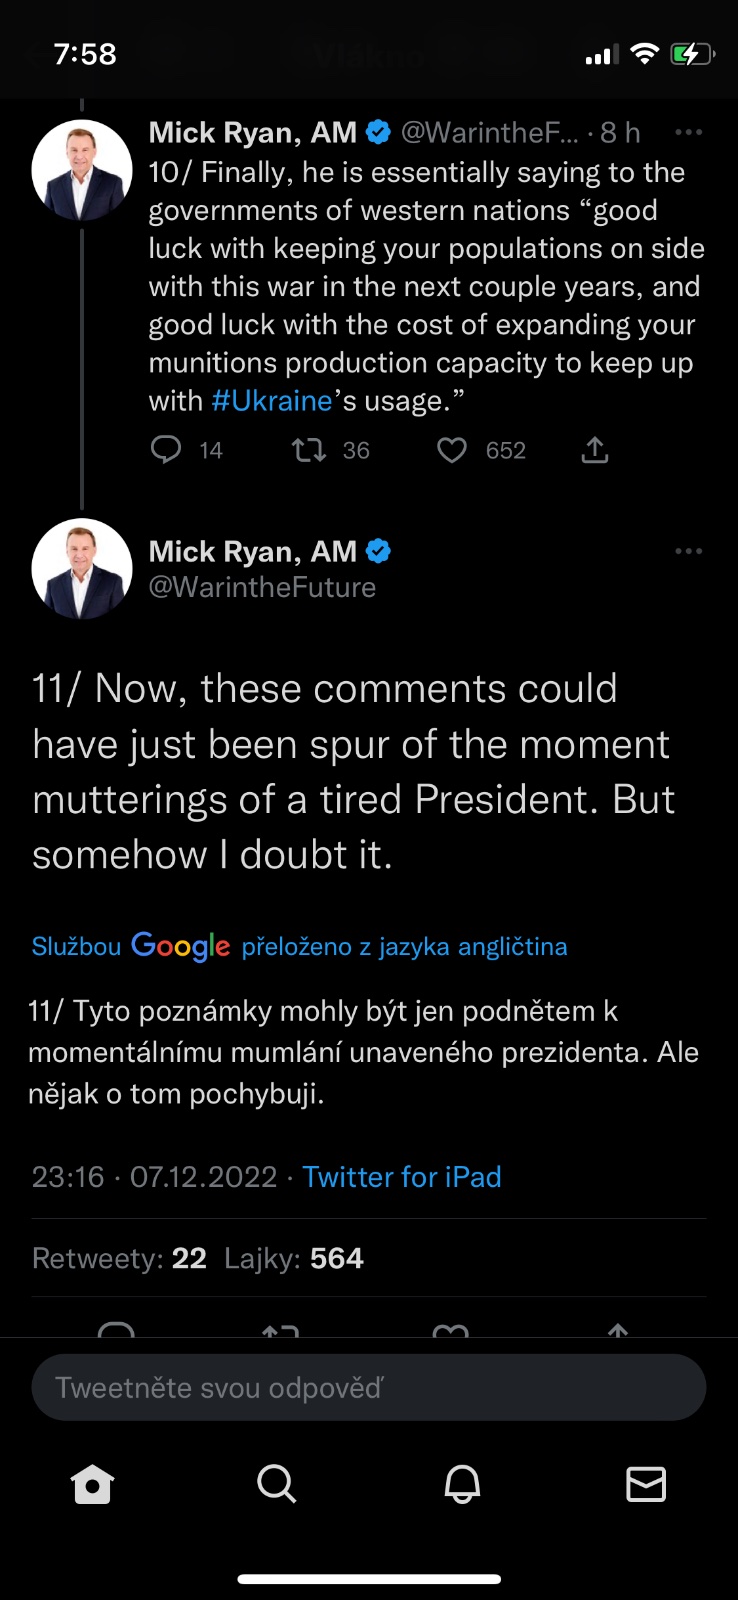Open Home tab in bottom bar
Image resolution: width=738 pixels, height=1600 pixels.
pos(93,1485)
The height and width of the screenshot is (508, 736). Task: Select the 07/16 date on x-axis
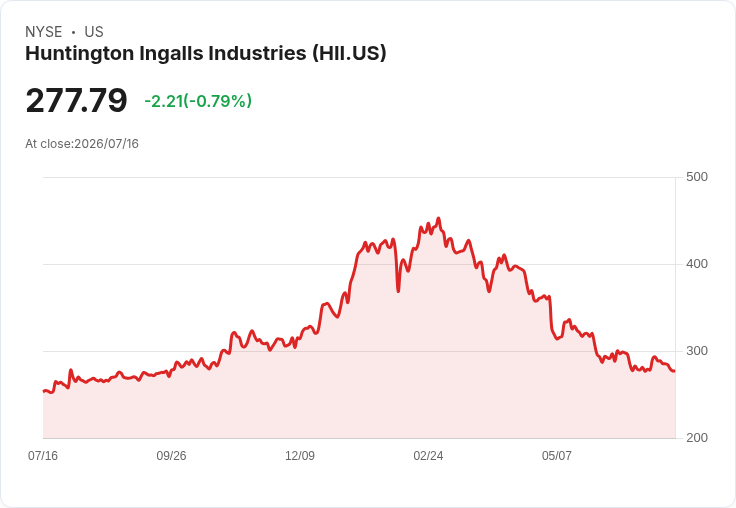point(43,455)
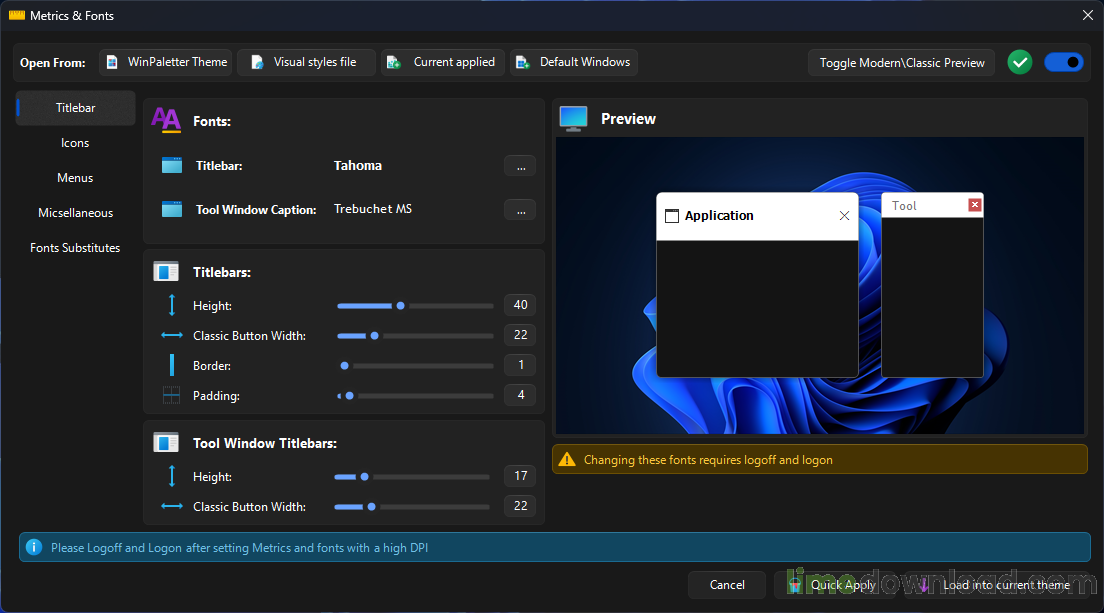Click the Titlebars section window icon
Screen dimensions: 1104x613
(166, 272)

> Task to complete
The answer should contain only the lines from the one with "The height and" through the last line of the material, given word for word and without pictures.

> Solution
The height and width of the screenshot is (508, 736). Task: Select the 07/16 date on x-axis
point(43,455)
Click the Titlebars section window icon
Screen dimensions: 1104x613
(166, 272)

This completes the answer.